Preaching throughout the season of Easter should be mystagogical, especially in a congregation that has a catechumenate. What does that mean? It means that throughout the Easter season the preacher should proclaim the paschal mystery, the death and resurrection of Jesus as seed of the renewal of all creation and the life of the world. The gospel readings throughout the season, especially in the three year series (but the one year series could also be approached in this way), examine different facets of the paschal mystery.
Preaching the entire story as a paschal story aims at the whole congregation with the newly baptized (neophytes) as the central symbol of that paschal mystery for the assembly. They serve as that central symbol because they have just experienced the death and resurrection of Jesus through baptism and now embody that lived experience of grace, mercy, and love. Mystagogical preaching will aim to teach so that all the people perceive living as a consequence of and within the death and resurrection of Jesus. Such preaching should draw the assembly and the neophytes along from paschal celebration to paschal celebration, each Sunday examining the diadem of Jesus’ pascha from a different angle, reflecting on its manifold richness and meaning. Part of preaching those different angles and perspectives will include: 1) preaching so as to “solidify” people’s notions of eternal life, and to correct erroneous notions; 2) preaching to evoke the imagination’s flowering as it flows from the biblical narrative; 3) preaching the embodied nature of human life and the physicality of the world in the present so as to evoke the substantive nature of the age to come.

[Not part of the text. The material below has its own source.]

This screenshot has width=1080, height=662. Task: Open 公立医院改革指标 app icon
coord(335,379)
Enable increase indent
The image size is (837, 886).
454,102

Paul Hoffman in his book, Faith Shaping Ministry (68-83), refers to preaching throughout the catechumenate as formational preaching. Certainly the preaching during the period of mystagogy should be formational, both for the neophytes and the community. For Hofmann there are six characteristics of formational preaching:
- Intimately connected to the text or texts for the day.
- Embraces ambiguity and mystery. It does not attempt to give all the answers.
- Challenging both to preach and to hear (because the texts challenge us).
- Highly narrative, using narrative to connect the text to the daily vocation of the baptized.
- Honestly evaluates the human condition of sin and suffering and points to Christ on the cross as our only hope.
- Targeted more to the community than to the individual.
All of those criteria push toward preaching that forms and molds worshippers to see the Christian way of life through the prism of Christ’s death and resurrection. Such preaching helps the assembly and the neophytes to understand, interpret, and appreciate their initiation—baptism, anointing, and Lord’s Supper—into Christian faith and life and to see life itself through this lens. It is preaching that shapes a sacramental imagination so as to live a life of faith as reflective of that imagination. (For more on sacramental, mystagogical preaching see Craig Satterlee and Lester Ruth, Creative Preaching on the Sacraments, Discipleship Resources, 2001).